I labirinti sono sempre stati guardati come oggetti ricchi di fascino non solo dal punto di vista artistico e letterario ma anche da quello matematico e scientifico.
Agli occhi dei matematici dunque, i labirinti sono oggetti molto interessanti e sono studiati, in particolare, dalla teoria dei grafi, una branca della topologia che studia determinate rappresentazioni grafiche (dette appunto “grafi”) utili per analizzare molti problemi pratici, come per esempio quando si vuole evitare che i cavi elettrici si sovrappongano, cioè non si incrocino mai, oppure quando bisogna regolare il funzionamento di certi circuiti in elettronica (dove il segnale elettrico in entrata e quello in uscita formano un “anello di reazione”). Fa parte della teoria dei grafi anche il famoso “problema dei quattro colori” che consiste nel chiedersi se è sufficiente usare solo quattro colori per colorare una qualsiasi mappa geografica costituita da regioni confinanti, in modo tale che le regioni adiacenti non abbiano lo stesso colore.

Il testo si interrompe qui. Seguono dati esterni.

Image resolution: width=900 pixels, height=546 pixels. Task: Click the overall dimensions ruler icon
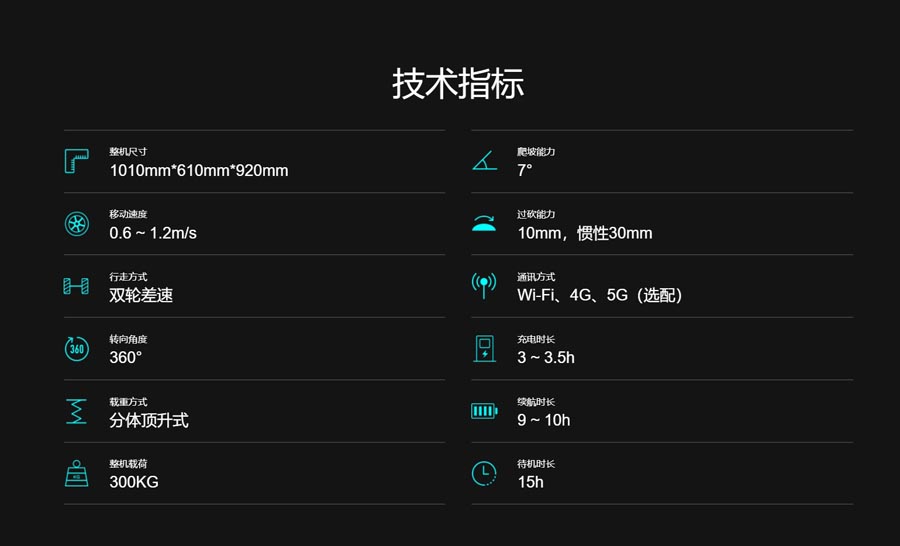(76, 161)
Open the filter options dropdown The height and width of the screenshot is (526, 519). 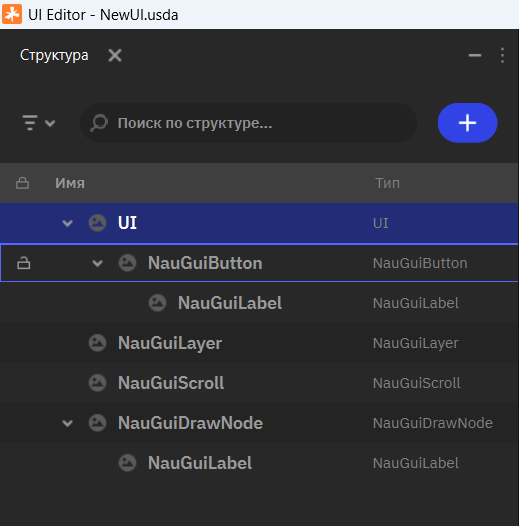[x=39, y=123]
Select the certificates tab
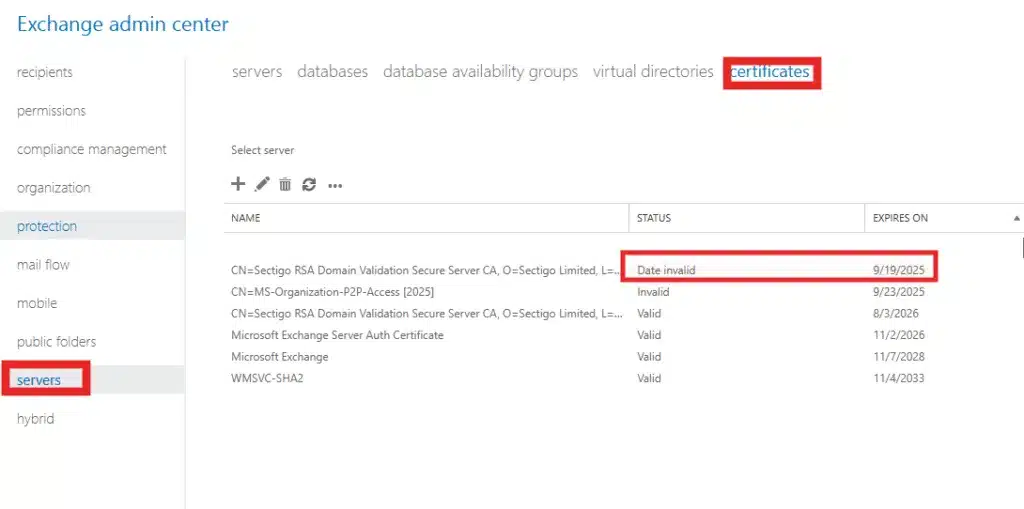 [x=770, y=72]

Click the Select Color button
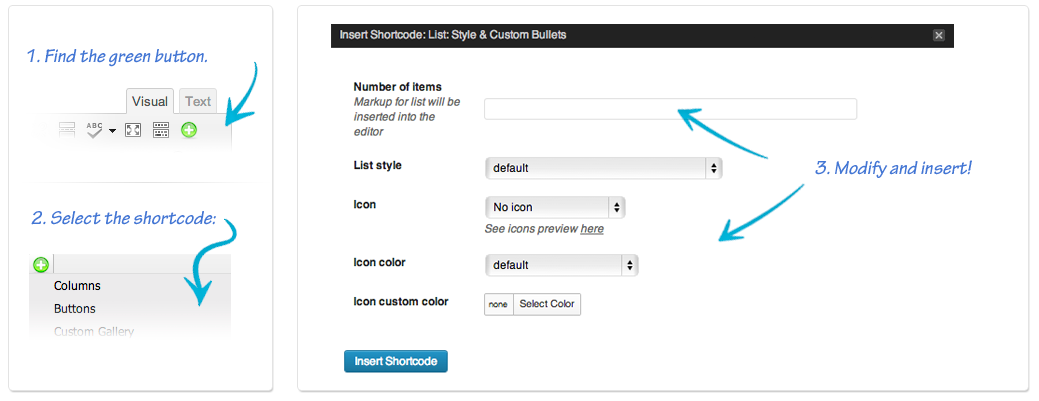tap(547, 304)
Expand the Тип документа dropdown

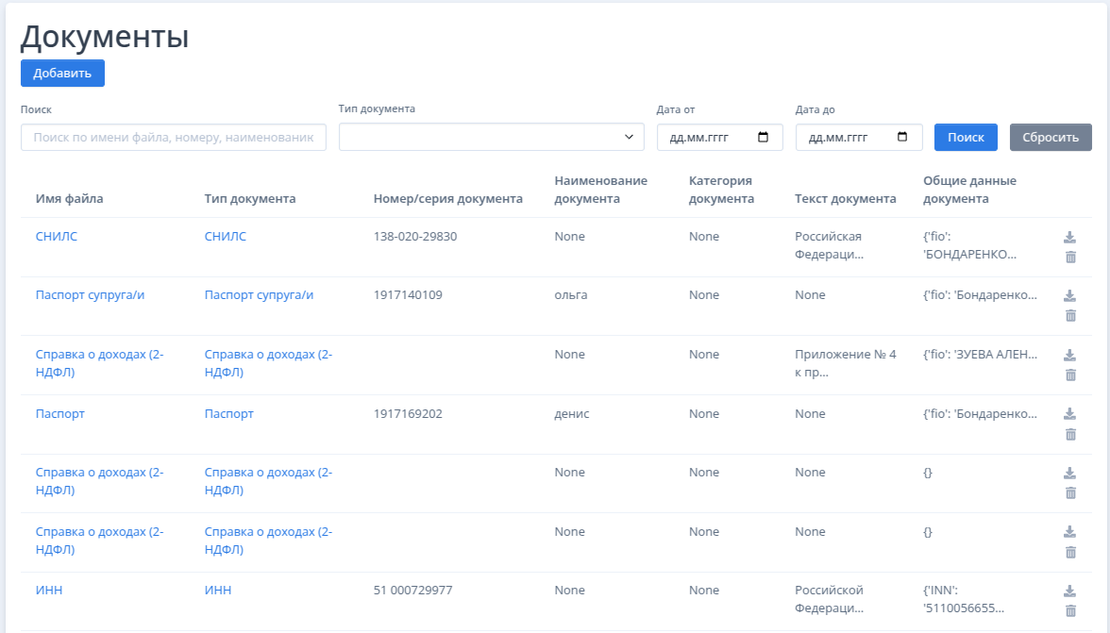pyautogui.click(x=491, y=137)
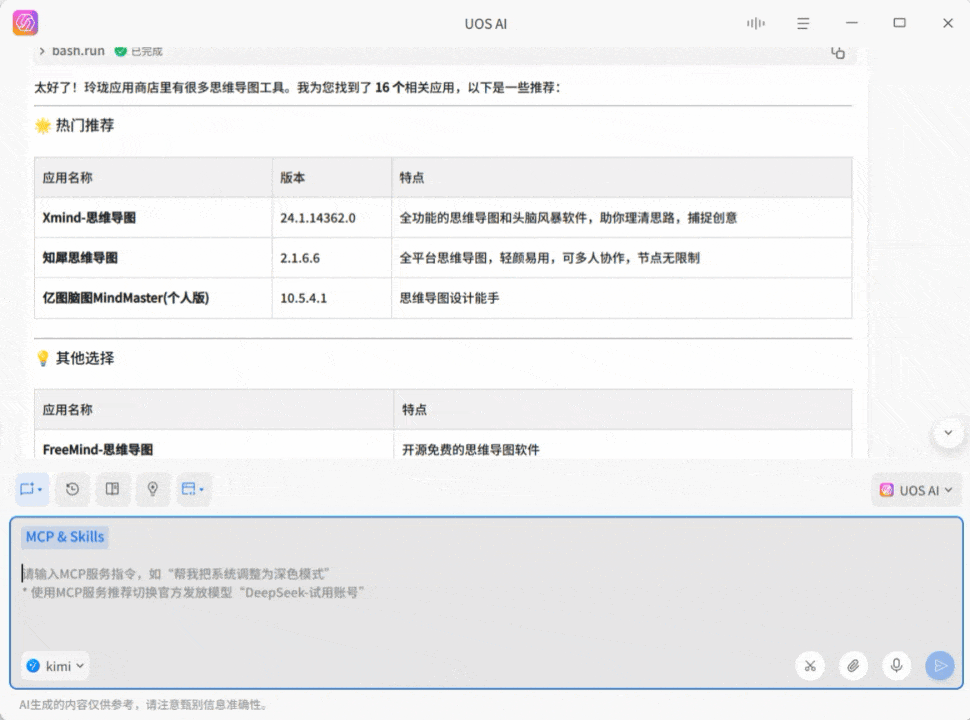The height and width of the screenshot is (720, 970).
Task: Click the book-style knowledge base icon
Action: coord(112,489)
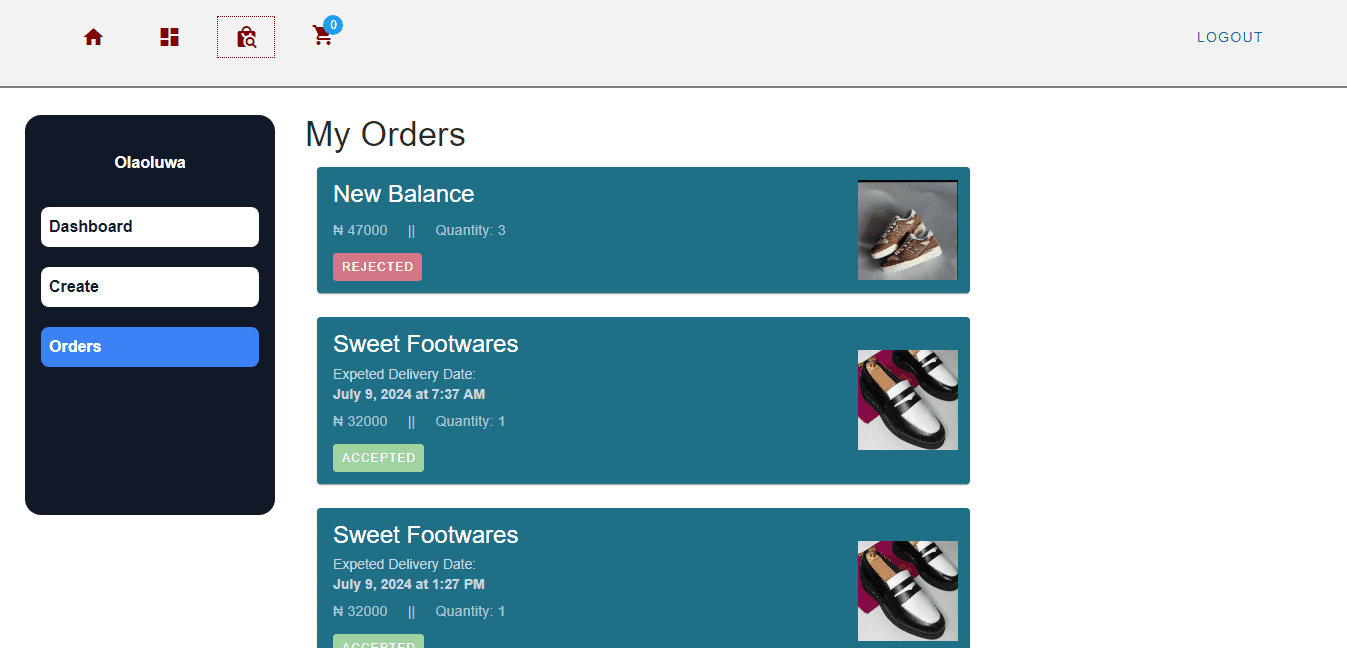The height and width of the screenshot is (648, 1347).
Task: Select Create in the sidebar
Action: 150,287
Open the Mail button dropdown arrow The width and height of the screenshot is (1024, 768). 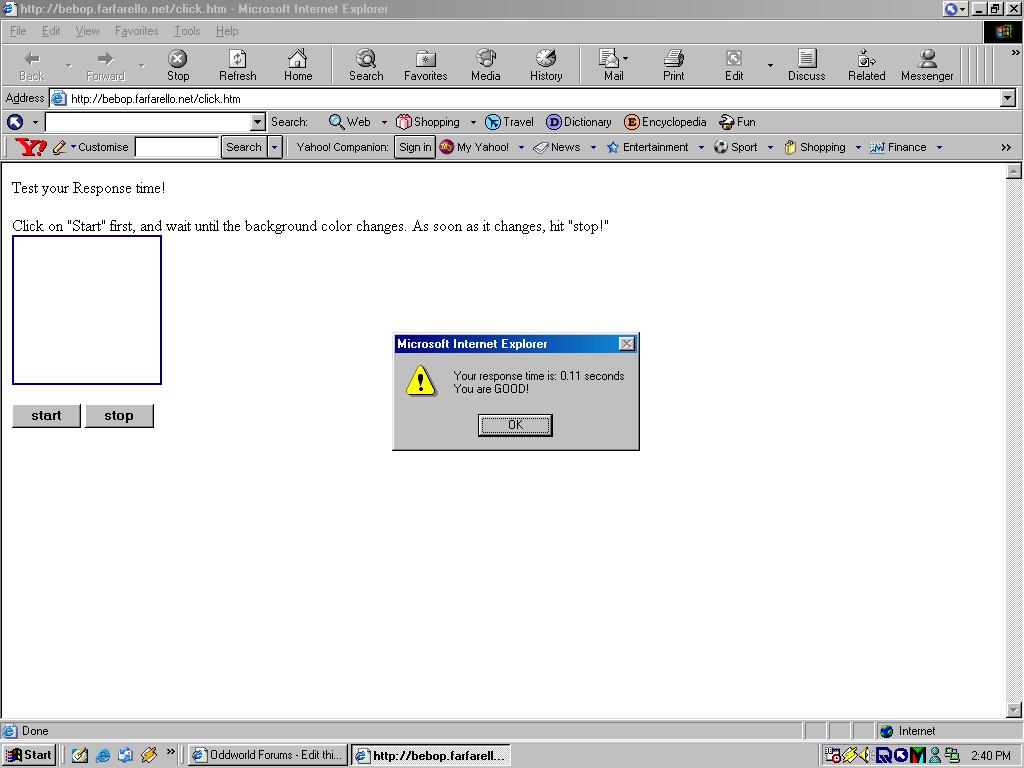(x=626, y=59)

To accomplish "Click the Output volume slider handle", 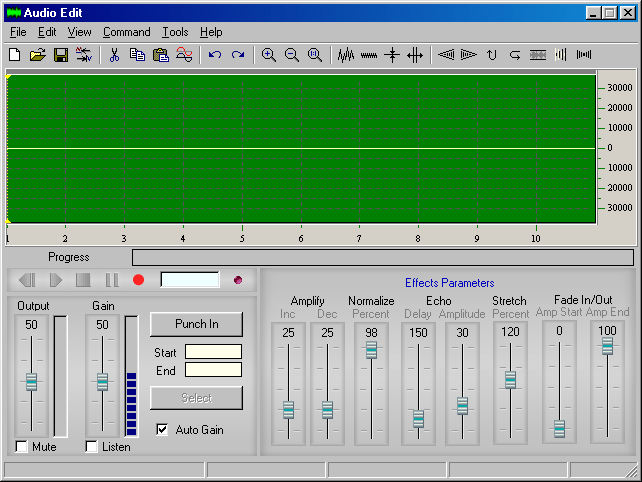I will [31, 382].
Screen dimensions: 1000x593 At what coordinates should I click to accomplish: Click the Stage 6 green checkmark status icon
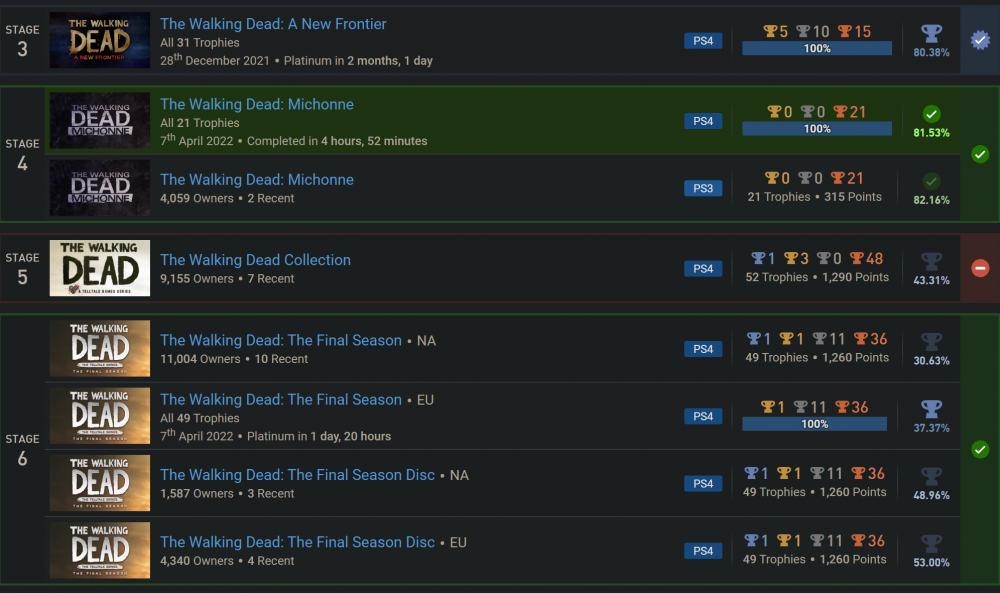click(980, 449)
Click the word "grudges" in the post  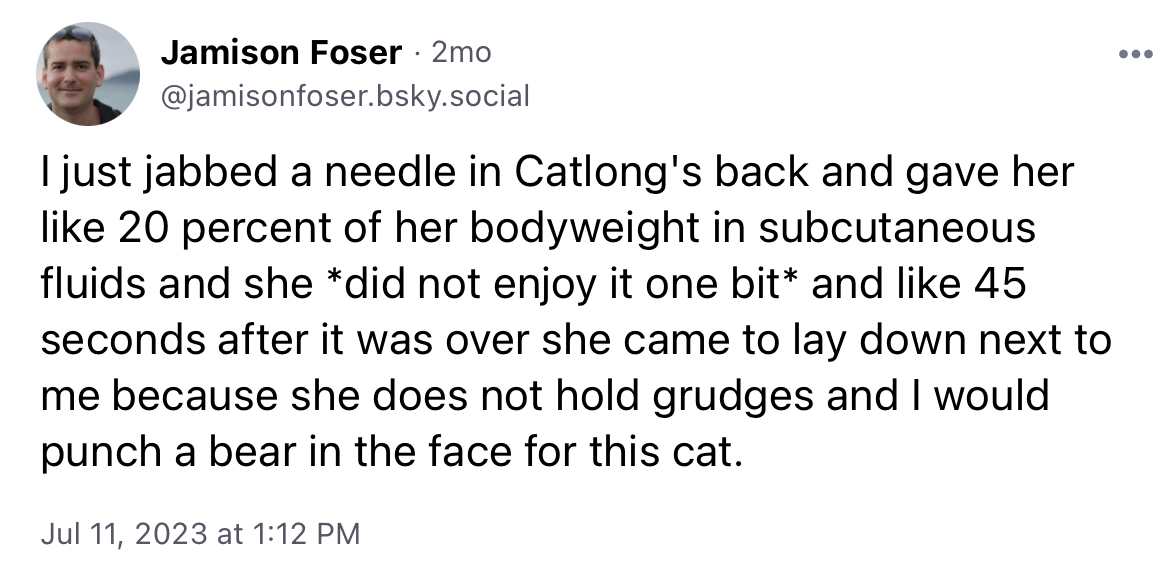(733, 397)
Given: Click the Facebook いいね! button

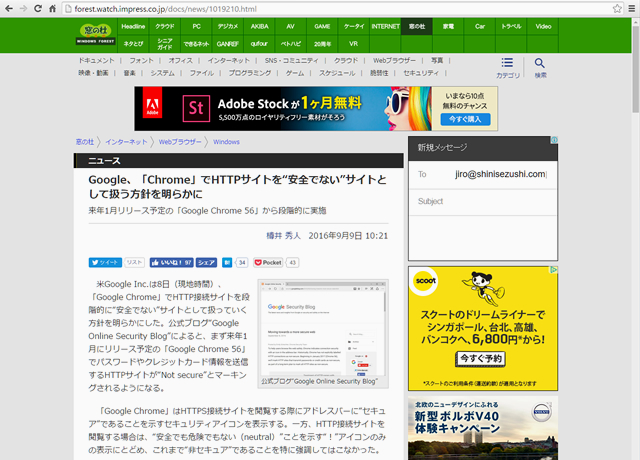Looking at the screenshot, I should coord(171,262).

La lettera y compare nei testi pitagorici a indicare la scelta fra le strade alternative del bene e del male. Nei quadri medievali, per esempio, Adamo ed Eva sono separati da un albero a forma di y. Il dotto carolingio Remigio Auxerre (841-910 d.C.), in un commento a Marziano Capella, spiega come la y «esprime la differenza morale della biforcazione dei sentieri […] in pieno accordo con gli insegnamenti di Pitagora» ed essa «inizia con un tronco che si divide in un bivio». Questa immagine può essere fatta risalire a un commento all’Eneide di Virgilio, scritto da Servio, un autore del IV secolo. Servio infatti parla di un albero, trovato da Enea all’entrata dell’Ade, che aveva la forma di una y. Un labirinto può essere visto inoltre come una serie di scelte e di bivi successivi, che sembrano così disegnare una specie di “albero delle scelte”. Quanti legami fra matematica e arte e filosofia! In matematica e in informatica, la struttura ad albero (o ad alberi decisionali) è alla base degli algoritmi di risoluzione dei problemi e ne rappresenta graficamente la strategia. Gli alberi decisionali individuano visivamente le scelte possibili e permettono di prevederne i diversi risultati. Per esempio, se vogliamo capire se è la giornata ideale per giocare a tennis oppure no, possiamo schematizzare il problema con un albero, che si ramifica a seconda delle condizioni climatiche (sole/pioggia, vento forte/debole, valori di umidità normale/alta) e che alla fine del percorso dà la risposta “sì” oppure “no”.
L’approccio grafico – come nell’esempio degli alberi decisionali – ha il vantaggio, rispetto a un testo scritto, di mettere subito sotto agli occhi lo schema del problema e della sua possibile soluzione. Leonardo da Vinci si spinse oltre lungo questo ragionamento, sostenendo la superiorità della pittura rispetto alla poesia: quest’ultima infatti, secondo Leonardo, è costretta a riportare le azioni una di seguito all’altra, a differenza di un quadro, dove gli avvenimenti si possono rappresentare simultaneamente. Il critico Marco Praloran sostiene che Ariosto abbia cercato di rispondere a Leonardo con la sua particolare narrazione delle numerose battaglie del suo poema, cambiando di continuo i piani di inquadratura, in modo da dimostrare come anche la poesia possa esprimere la contemporaneità delle azioni della vita e rappresentare il mondo al pari della pittura.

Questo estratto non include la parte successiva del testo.